Curious to see for ourselves, Sunday Life will shadow a show from scratch. Loitering in the wings, you too will spy on the drama-behind-the-drama, following the action from auditions to curtain call. Why do they do it? Who are the principal culprits? And if Moby Dick is out, what exactly is this season’s extravaganza?
The answer arrives as a geisha in fedora. If that’s mixing styles, then such is the flavour of Hot Mikado, a Cotton-Club makeover of Gilbert and Sullivan’s Japanese spoof, The Mikado. Adapted in 1995 by Broadway duo, Rob Bowman and David Bell, the show embraces nori rolls and zoot suits. It’s louche. It’s zany. It’s girl-guy balanced, and ARC is aweigh.
Hot Mikado also creates a welcome echo for the company. The original Mikado was ARC’s maiden musical back in 1996, under the presidency of Adrian’s older brother, Anthony.
Back then, with no production fund, the going was even dicier. “In the first year,” Anthony recalls, “we all put in $50 each to start things off. We were riding that zero-level. I remember when we finally got to perform the show, we were backstage, all bright eyes and whispering, amazed that we’d got it together.”
Now 33, Anthony is a physics teacher still hooked on footlights. For Hot Mikado he’s stepping back to let the next generation seize its moment. The only official roles he’ll fulfil this season are as quizmaster for the trivia fundraiser – and cadger of a few lapel-mikes from his school.
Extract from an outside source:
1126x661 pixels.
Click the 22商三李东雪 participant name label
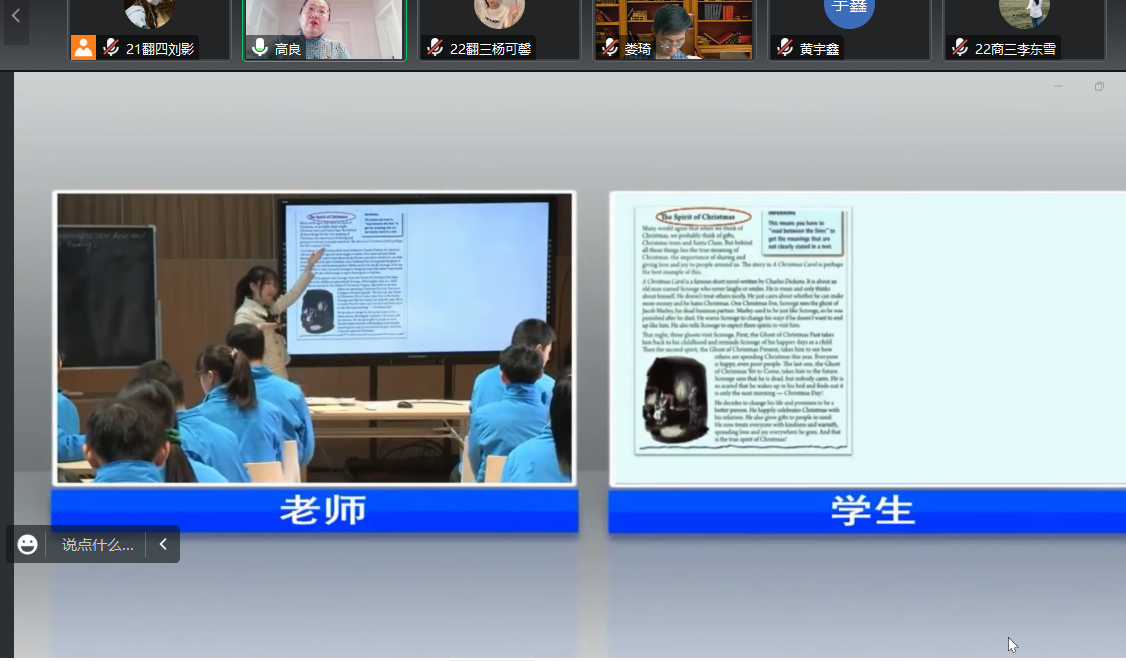[1015, 48]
So the new production has a name. A timeline is drafted. Joe Bloggs, the director, is anointed. (An alias is needed for reasons to emerge.) Over February, ads are posted in the local papers, The Age and the online sites such as Theatre People and Arts Hub. A community hall, co-let by Alcoholics Anonymous will host auditions in late February for all aspiring Peep Bos and Nanki-Poos
Maybe it’s the heat. Or the looming Commonwealth Games, but you could swing a samurai sword around the Preston Creative Living Centre and barely nick Tanya Mamo – one of two choreographers. Where is everyone? Ruth Bishop, a 27-year-old pediatric nurse, comes along and sings the Serena Katz song from Fame, aiming for the Yum-Yum role.
“I thought I nailed it, as you do. But then I got the callback a week later for a part called Pitti Sing. And I thought, who?!” Put simply, Ruth had her sights set on the lead female – “a soppy soprano character” – and ended up as one-third of the three little maids. At 190cms, with Bjork lungs, that seemed to be stretching things. “I took it as a total rejection. But then I learnt the Pitti-Sing song, and I gave it to them. Aaah, yeah, I was loud.” And impressive. Ruth was in.
Mind you, by this stage, the director had already jumped ship. Underwhelmed by Week 1’s roll-up, he vanishes by Week 2. As president, Adrian has no choice but to appoint the deputy director as replacement, the cruisy James Cook, 20, who’s never directed a show in his life. “At first I thought it was telling people where to stand,” grins Cook, an ad-space seller for a calendar company, “but you forget there’s so much other stuff involved.” He’ll encounter the other stuff in time.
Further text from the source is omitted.